#### Exercise goal
Exact repetition is required: output every record in full.
[[ Provided material, beginning ]]
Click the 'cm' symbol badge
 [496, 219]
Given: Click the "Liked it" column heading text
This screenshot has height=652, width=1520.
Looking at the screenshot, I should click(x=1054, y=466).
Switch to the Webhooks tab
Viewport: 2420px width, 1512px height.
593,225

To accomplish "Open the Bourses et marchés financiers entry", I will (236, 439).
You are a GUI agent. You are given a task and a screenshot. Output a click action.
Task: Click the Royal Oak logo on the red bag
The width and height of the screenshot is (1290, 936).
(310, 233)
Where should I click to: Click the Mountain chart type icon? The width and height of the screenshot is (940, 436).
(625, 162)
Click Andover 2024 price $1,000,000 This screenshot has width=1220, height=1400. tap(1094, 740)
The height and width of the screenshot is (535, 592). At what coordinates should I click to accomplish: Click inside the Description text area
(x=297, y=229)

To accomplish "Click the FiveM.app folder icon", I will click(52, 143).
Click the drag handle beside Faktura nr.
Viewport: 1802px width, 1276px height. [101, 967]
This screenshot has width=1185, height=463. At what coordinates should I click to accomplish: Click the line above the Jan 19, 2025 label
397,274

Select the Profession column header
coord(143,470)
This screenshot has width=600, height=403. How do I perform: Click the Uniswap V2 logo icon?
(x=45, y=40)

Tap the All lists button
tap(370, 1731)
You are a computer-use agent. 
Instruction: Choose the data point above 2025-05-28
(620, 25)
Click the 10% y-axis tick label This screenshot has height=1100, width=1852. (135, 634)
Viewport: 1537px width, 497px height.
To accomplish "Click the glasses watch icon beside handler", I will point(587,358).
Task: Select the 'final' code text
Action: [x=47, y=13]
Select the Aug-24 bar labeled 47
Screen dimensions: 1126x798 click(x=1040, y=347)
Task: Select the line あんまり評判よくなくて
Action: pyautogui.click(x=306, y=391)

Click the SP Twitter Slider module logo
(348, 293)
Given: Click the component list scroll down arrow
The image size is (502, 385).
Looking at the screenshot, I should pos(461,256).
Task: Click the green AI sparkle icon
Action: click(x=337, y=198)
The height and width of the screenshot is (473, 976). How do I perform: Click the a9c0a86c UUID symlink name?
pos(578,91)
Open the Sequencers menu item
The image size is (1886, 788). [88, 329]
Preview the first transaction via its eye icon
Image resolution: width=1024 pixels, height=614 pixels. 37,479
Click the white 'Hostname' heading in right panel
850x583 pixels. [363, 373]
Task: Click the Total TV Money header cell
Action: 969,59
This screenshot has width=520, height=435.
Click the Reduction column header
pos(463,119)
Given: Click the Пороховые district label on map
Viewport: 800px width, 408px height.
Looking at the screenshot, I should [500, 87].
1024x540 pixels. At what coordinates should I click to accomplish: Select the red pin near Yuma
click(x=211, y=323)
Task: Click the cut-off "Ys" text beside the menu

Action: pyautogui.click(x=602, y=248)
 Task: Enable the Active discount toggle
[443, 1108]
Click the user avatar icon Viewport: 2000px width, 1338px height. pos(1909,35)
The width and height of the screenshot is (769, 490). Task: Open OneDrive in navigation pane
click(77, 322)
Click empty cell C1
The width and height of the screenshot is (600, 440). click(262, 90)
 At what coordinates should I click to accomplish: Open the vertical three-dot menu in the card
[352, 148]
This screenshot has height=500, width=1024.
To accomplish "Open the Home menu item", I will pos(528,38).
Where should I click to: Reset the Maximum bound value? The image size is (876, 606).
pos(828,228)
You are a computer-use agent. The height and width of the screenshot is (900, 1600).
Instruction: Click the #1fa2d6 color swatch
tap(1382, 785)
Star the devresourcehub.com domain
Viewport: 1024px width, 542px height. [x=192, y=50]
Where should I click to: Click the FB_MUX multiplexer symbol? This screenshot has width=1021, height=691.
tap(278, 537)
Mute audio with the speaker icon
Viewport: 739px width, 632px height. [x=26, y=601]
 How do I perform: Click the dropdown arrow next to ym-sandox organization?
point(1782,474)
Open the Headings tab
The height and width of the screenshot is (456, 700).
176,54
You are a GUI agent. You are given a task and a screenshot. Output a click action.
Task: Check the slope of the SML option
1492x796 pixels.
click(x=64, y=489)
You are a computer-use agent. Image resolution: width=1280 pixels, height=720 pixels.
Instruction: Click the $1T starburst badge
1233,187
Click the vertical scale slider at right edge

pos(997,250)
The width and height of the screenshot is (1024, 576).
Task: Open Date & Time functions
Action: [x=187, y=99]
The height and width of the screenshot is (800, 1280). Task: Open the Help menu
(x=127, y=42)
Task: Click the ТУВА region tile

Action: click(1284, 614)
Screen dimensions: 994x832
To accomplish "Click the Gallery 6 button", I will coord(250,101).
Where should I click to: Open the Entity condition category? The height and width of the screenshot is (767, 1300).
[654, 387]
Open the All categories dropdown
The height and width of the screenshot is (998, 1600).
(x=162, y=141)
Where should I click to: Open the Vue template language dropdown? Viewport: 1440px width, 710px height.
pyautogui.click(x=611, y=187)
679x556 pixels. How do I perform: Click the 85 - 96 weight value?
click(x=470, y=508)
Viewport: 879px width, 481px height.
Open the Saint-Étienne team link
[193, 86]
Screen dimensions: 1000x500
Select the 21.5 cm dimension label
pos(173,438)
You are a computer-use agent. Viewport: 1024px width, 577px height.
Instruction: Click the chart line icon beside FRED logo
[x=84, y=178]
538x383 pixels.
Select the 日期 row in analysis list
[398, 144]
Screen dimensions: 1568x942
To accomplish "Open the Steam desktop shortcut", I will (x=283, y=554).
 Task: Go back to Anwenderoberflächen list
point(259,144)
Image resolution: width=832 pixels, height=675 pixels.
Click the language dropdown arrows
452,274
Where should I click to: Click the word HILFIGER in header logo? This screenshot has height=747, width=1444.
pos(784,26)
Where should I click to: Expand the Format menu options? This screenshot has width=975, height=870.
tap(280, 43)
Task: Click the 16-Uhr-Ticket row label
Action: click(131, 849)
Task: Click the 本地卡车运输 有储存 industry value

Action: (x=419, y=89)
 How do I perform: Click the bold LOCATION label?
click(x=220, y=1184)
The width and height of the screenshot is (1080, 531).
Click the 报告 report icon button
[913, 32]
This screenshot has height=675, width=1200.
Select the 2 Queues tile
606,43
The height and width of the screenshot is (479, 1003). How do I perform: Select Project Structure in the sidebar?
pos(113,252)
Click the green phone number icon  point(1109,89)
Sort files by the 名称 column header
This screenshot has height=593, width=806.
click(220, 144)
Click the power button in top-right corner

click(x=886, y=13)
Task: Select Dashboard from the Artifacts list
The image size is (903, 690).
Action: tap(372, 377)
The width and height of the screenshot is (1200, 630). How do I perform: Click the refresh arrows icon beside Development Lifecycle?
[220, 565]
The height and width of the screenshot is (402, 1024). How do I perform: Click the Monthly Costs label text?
[[ Provided material, end ]]
#### Output of the task
Click the 'cm' symbol badge
 [496, 219]
Given: Click the "Liked it" column heading text
This screenshot has height=652, width=1520.
Looking at the screenshot, I should click(x=1054, y=466).
Switch to the Webhooks tab
Viewport: 2420px width, 1512px height.
593,225

To accomplish "Open the Bourses et marchés financiers entry", I will (236, 439).
You are a GUI agent. You are given a task and a screenshot. Output a click action.
Task: Click the Royal Oak logo on the red bag
The width and height of the screenshot is (1290, 936).
(310, 233)
Where should I click to: Click the Mountain chart type icon? The width and height of the screenshot is (940, 436).
(625, 162)
Click Andover 2024 price $1,000,000 This screenshot has width=1220, height=1400. tap(1094, 740)
The height and width of the screenshot is (535, 592). At what coordinates should I click to accomplish: Click inside the Description text area
(x=297, y=229)

To accomplish "Click the FiveM.app folder icon", I will click(52, 143).
Click the drag handle beside Faktura nr.
Viewport: 1802px width, 1276px height. [101, 967]
This screenshot has width=1185, height=463. At what coordinates should I click to accomplish: Click the line above the Jan 19, 2025 label
397,274

Select the Profession column header
coord(143,470)
This screenshot has width=600, height=403. How do I perform: Click the Uniswap V2 logo icon?
(x=45, y=40)

Tap the All lists button
tap(370, 1731)
You are a computer-use agent. 
Instruction: Choose the data point above 2025-05-28
(620, 25)
Click the 10% y-axis tick label This screenshot has height=1100, width=1852. (135, 634)
Viewport: 1537px width, 497px height.
To accomplish "Click the glasses watch icon beside handler", I will point(587,358).
Task: Select the 'final' code text
Action: [x=47, y=13]
Select the Aug-24 bar labeled 47
Screen dimensions: 1126x798 click(x=1040, y=347)
Task: Select the line あんまり評判よくなくて
Action: pyautogui.click(x=306, y=391)

Click the SP Twitter Slider module logo
(348, 293)
Given: Click the component list scroll down arrow
The image size is (502, 385).
Looking at the screenshot, I should pos(461,256).
Task: Click the green AI sparkle icon
Action: click(x=337, y=198)
The height and width of the screenshot is (473, 976). How do I perform: Click the a9c0a86c UUID symlink name?
pos(578,91)
Open the Sequencers menu item
The image size is (1886, 788). [88, 329]
Preview the first transaction via its eye icon
Image resolution: width=1024 pixels, height=614 pixels. 37,479
Click the white 'Hostname' heading in right panel
850x583 pixels. [363, 373]
Task: Click the Total TV Money header cell
Action: 969,59
This screenshot has width=520, height=435.
Click the Reduction column header
pos(463,119)
Given: Click the Пороховые district label on map
Viewport: 800px width, 408px height.
Looking at the screenshot, I should [500, 87].
1024x540 pixels. At what coordinates should I click to accomplish: Select the red pin near Yuma
click(x=211, y=323)
Task: Click the cut-off "Ys" text beside the menu

Action: pyautogui.click(x=602, y=248)
 Task: Enable the Active discount toggle
[443, 1108]
Click the user avatar icon Viewport: 2000px width, 1338px height. pos(1909,35)
The width and height of the screenshot is (769, 490). Task: Open OneDrive in navigation pane
click(77, 322)
Click empty cell C1
The width and height of the screenshot is (600, 440). click(262, 90)
 At what coordinates should I click to accomplish: Open the vertical three-dot menu in the card
[352, 148]
This screenshot has height=500, width=1024.
To accomplish "Open the Home menu item", I will pos(528,38).
Where should I click to: Reset the Maximum bound value? The image size is (876, 606).
pos(828,228)
You are a computer-use agent. The height and width of the screenshot is (900, 1600).
Instruction: Click the #1fa2d6 color swatch
tap(1382, 785)
Star the devresourcehub.com domain
Viewport: 1024px width, 542px height. [x=192, y=50]
Where should I click to: Click the FB_MUX multiplexer symbol? This screenshot has width=1021, height=691.
tap(278, 537)
Mute audio with the speaker icon
Viewport: 739px width, 632px height. [x=26, y=601]
 How do I perform: Click the dropdown arrow next to ym-sandox organization?
point(1782,474)
Open the Headings tab
The height and width of the screenshot is (456, 700).
176,54
You are a GUI agent. You are given a task and a screenshot. Output a click action.
Task: Check the slope of the SML option
1492x796 pixels.
click(x=64, y=489)
You are a computer-use agent. Image resolution: width=1280 pixels, height=720 pixels.
Instruction: Click the $1T starburst badge
1233,187
Click the vertical scale slider at right edge

pos(997,250)
The width and height of the screenshot is (1024, 576).
Task: Open Date & Time functions
Action: [x=187, y=99]
The height and width of the screenshot is (800, 1280). Task: Open the Help menu
(x=127, y=42)
Task: Click the ТУВА region tile

Action: click(1284, 614)
Screen dimensions: 994x832
To accomplish "Click the Gallery 6 button", I will coord(250,101).
Where should I click to: Open the Entity condition category? The height and width of the screenshot is (767, 1300).
[654, 387]
Open the All categories dropdown
The height and width of the screenshot is (998, 1600).
(x=162, y=141)
Where should I click to: Open the Vue template language dropdown? Viewport: 1440px width, 710px height.
pyautogui.click(x=611, y=187)
679x556 pixels. How do I perform: Click the 85 - 96 weight value?
click(x=470, y=508)
Viewport: 879px width, 481px height.
Open the Saint-Étienne team link
[193, 86]
Screen dimensions: 1000x500
Select the 21.5 cm dimension label
pos(173,438)
You are a computer-use agent. Viewport: 1024px width, 577px height.
Instruction: Click the chart line icon beside FRED logo
[x=84, y=178]
538x383 pixels.
Select the 日期 row in analysis list
[398, 144]
Screen dimensions: 1568x942
To accomplish "Open the Steam desktop shortcut", I will (x=283, y=554).
 Task: Go back to Anwenderoberflächen list
point(259,144)
Image resolution: width=832 pixels, height=675 pixels.
Click the language dropdown arrows
452,274
Where should I click to: Click the word HILFIGER in header logo? This screenshot has height=747, width=1444.
pos(784,26)
Where should I click to: Expand the Format menu options? This screenshot has width=975, height=870.
tap(280, 43)
Task: Click the 16-Uhr-Ticket row label
Action: click(131, 849)
Task: Click the 本地卡车运输 有储存 industry value

Action: (x=419, y=89)
 How do I perform: Click the bold LOCATION label?
click(x=220, y=1184)
The width and height of the screenshot is (1080, 531).
Click the 报告 report icon button
[913, 32]
This screenshot has height=675, width=1200.
Select the 2 Queues tile
606,43
The height and width of the screenshot is (479, 1003). How do I perform: Select Project Structure in the sidebar?
pos(113,252)
Click the green phone number icon  point(1109,89)
Sort files by the 名称 column header
This screenshot has height=593, width=806.
click(220, 144)
Click the power button in top-right corner

click(x=886, y=13)
Task: Select Dashboard from the Artifacts list
The image size is (903, 690).
Action: tap(372, 377)
The width and height of the screenshot is (1200, 630). How do I perform: Click the refresh arrows icon beside Development Lifecycle?
[220, 565]
The height and width of the screenshot is (402, 1024). How do I perform: Click the Monthly Costs label text?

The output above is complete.